> [Your task]:
Locate the line containing "Task: Click the Like text label" in the entries below, then retype it and every later line exactly, leaving out pictures.

> [Provided records]:
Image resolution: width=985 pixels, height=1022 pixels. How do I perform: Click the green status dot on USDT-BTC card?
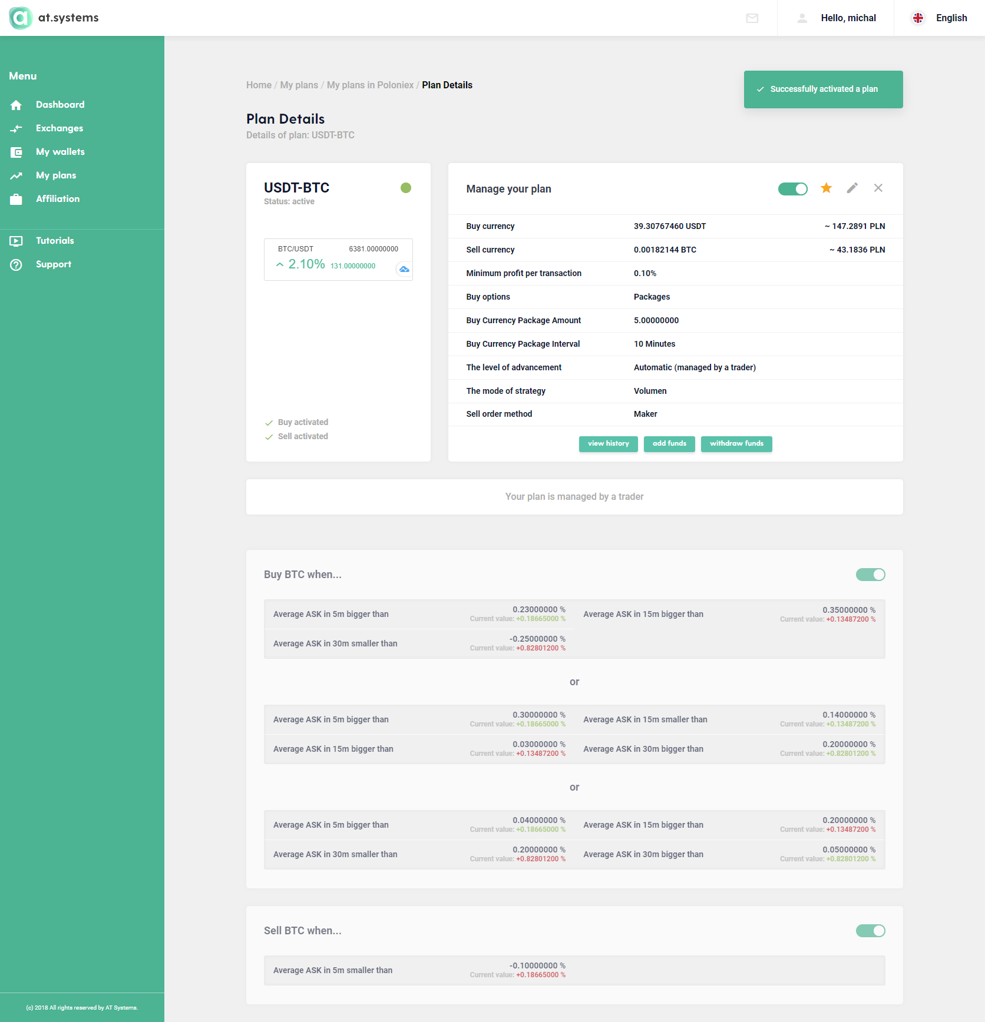click(x=406, y=188)
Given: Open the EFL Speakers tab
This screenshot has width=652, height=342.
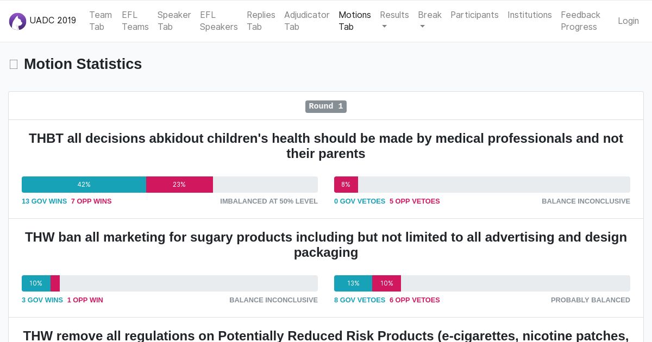Looking at the screenshot, I should [218, 21].
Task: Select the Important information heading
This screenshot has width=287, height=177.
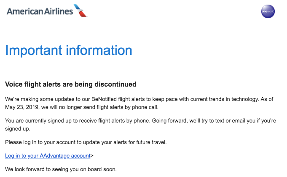Action: point(69,50)
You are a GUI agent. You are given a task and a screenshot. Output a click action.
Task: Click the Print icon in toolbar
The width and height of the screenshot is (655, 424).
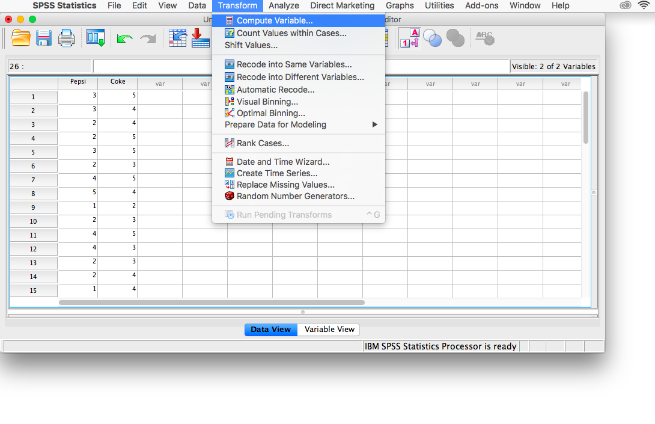pyautogui.click(x=66, y=38)
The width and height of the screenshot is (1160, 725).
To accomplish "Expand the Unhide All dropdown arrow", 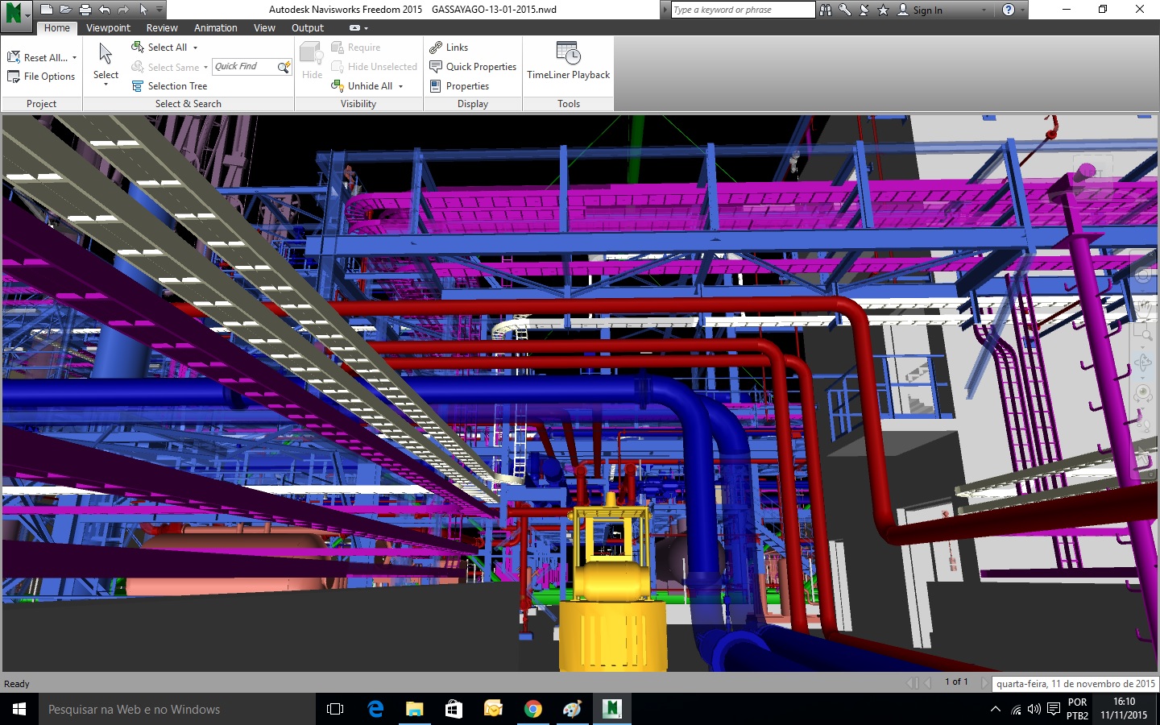I will [x=400, y=86].
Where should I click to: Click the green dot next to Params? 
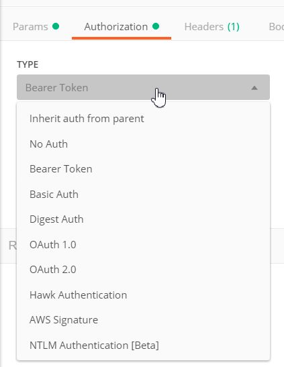click(56, 26)
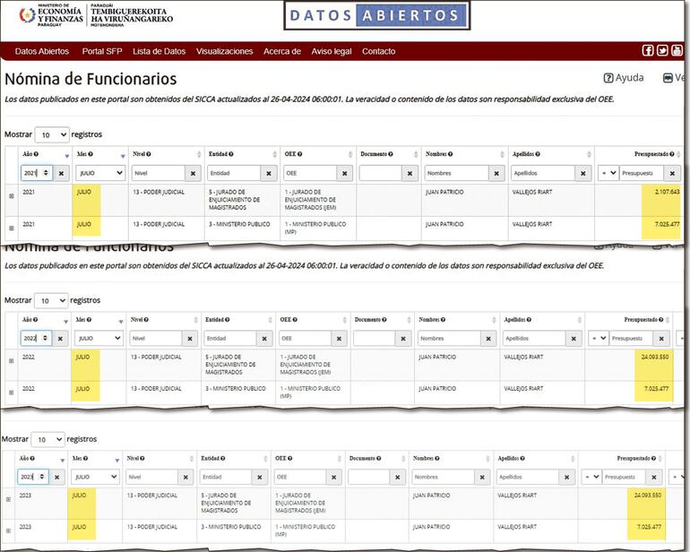
Task: Open the Portal SFP menu item
Action: click(x=100, y=51)
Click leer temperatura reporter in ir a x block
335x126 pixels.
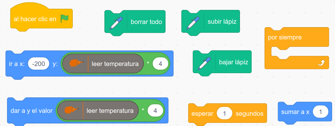[x=103, y=63]
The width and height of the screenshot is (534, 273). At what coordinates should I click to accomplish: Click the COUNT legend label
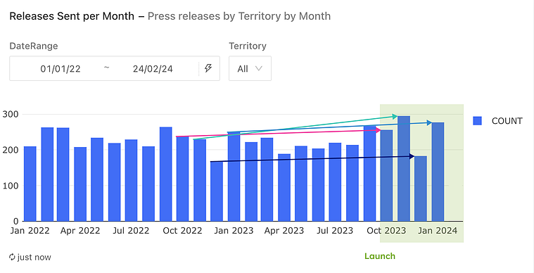(507, 121)
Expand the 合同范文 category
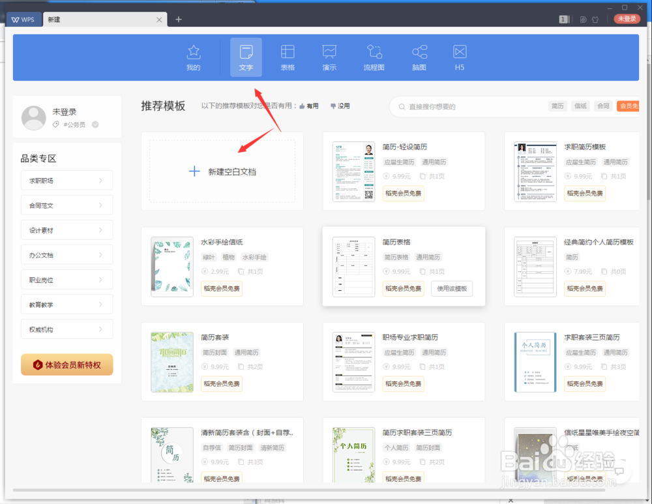Image resolution: width=652 pixels, height=504 pixels. [67, 205]
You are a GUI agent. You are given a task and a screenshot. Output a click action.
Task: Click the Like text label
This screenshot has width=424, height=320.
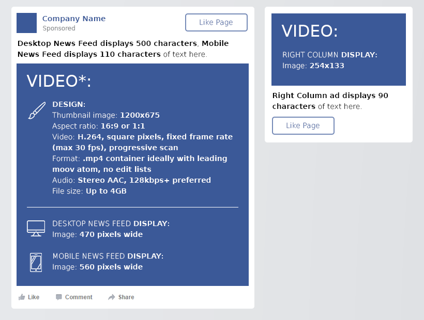[33, 297]
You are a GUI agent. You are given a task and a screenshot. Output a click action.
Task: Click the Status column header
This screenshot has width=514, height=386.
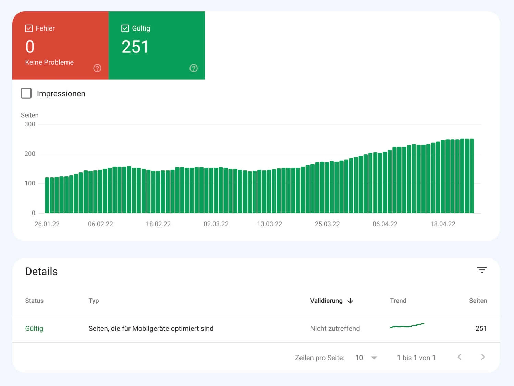(34, 301)
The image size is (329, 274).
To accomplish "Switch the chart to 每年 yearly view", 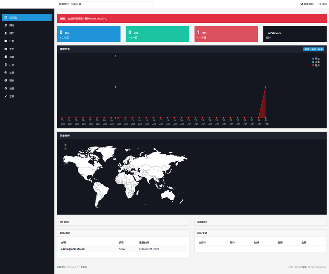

> [Output for this exercise]:
Task: Click the Like text label
This screenshot has width=424, height=320.
[33, 297]
You are a GUI agent. You are given a task and a screenshot. Output a click action.
Task: Click the Status column header
This screenshot has width=514, height=386.
(34, 301)
The image size is (329, 274).
To accomplish "Switch the chart to 每年 yearly view", 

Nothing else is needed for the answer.